Use a larger runner for tests #889

zanieb · 2024-01-11T19:18:18Z

Alternative to #875. Instead of partitioning tests across multiple runners via nextest, we use a larger GitHub Actions runner. Additionally, we explore using nextest to take advantage of the increased number of cores.

On the 8-core machine, nextest is 22% faster than insta. In combination with the vastly more readable output, I think this means we should switch over. As noted in #875 we lose the ability to detect unreferenced snapshot files but since we inline all of our snapshots this shouldn't matter.

Benchmarks

The following are the runtime of just the test portion of the test job in GitHub Actions except the partitioned case from #875 which requires a separate build step making runner overhead relevant.

The compile times are noted as a reference as a possible lower bound of test times. The compile time is included in all of the test times shown.

Where the nextest thread count is not noted, it is inferred from the CPU count.

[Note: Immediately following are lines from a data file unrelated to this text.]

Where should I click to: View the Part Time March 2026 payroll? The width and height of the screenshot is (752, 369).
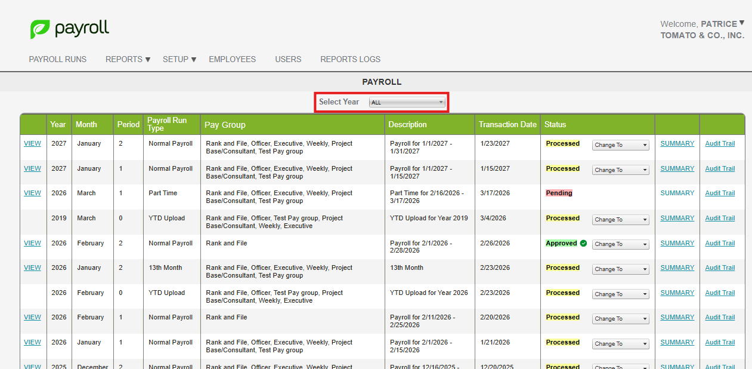[32, 193]

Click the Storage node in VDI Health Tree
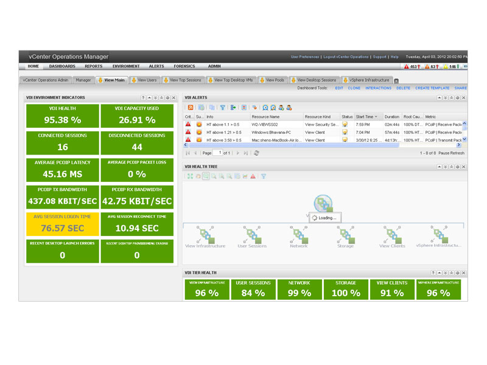click(x=345, y=237)
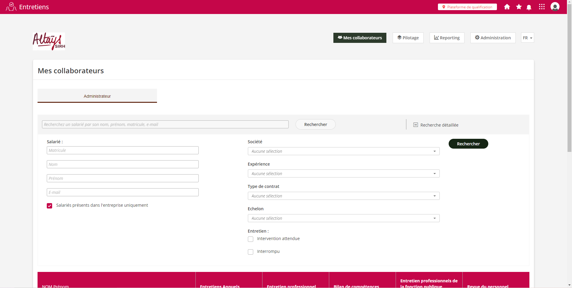572x288 pixels.
Task: Uncheck Salariés présents dans l'entreprise uniquement
Action: (x=49, y=206)
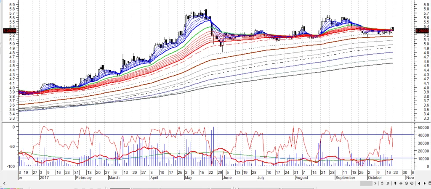This screenshot has height=189, width=431.
Task: Select the October label on date axis
Action: click(375, 177)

test                                  time        diff
------------------------------------------------------
2-core (main)                         4m 53s
2-core-nextest-partioned (#875)       3m 56s      -19%
4-core-compilation                       32s      
4-core-insta                          1m 47s      -63%
4-core-nextest                        1m 40s      -66%
8-core-compilation                       18s      
8-core-insta                          1m  9s      -76%
8-core-nextest                        1m  5s      -78%
8-core-nextest-12-threads                54s      -82%
8-core-nextest-16-threads                55s      -82%

Cost

We must pay per-minute costs for these runners:

Larger runners are not eligible for the use of included minutes on private repositories. For both private and public repositories, when larger runners are in use, they will always be billed at the per-minute rate.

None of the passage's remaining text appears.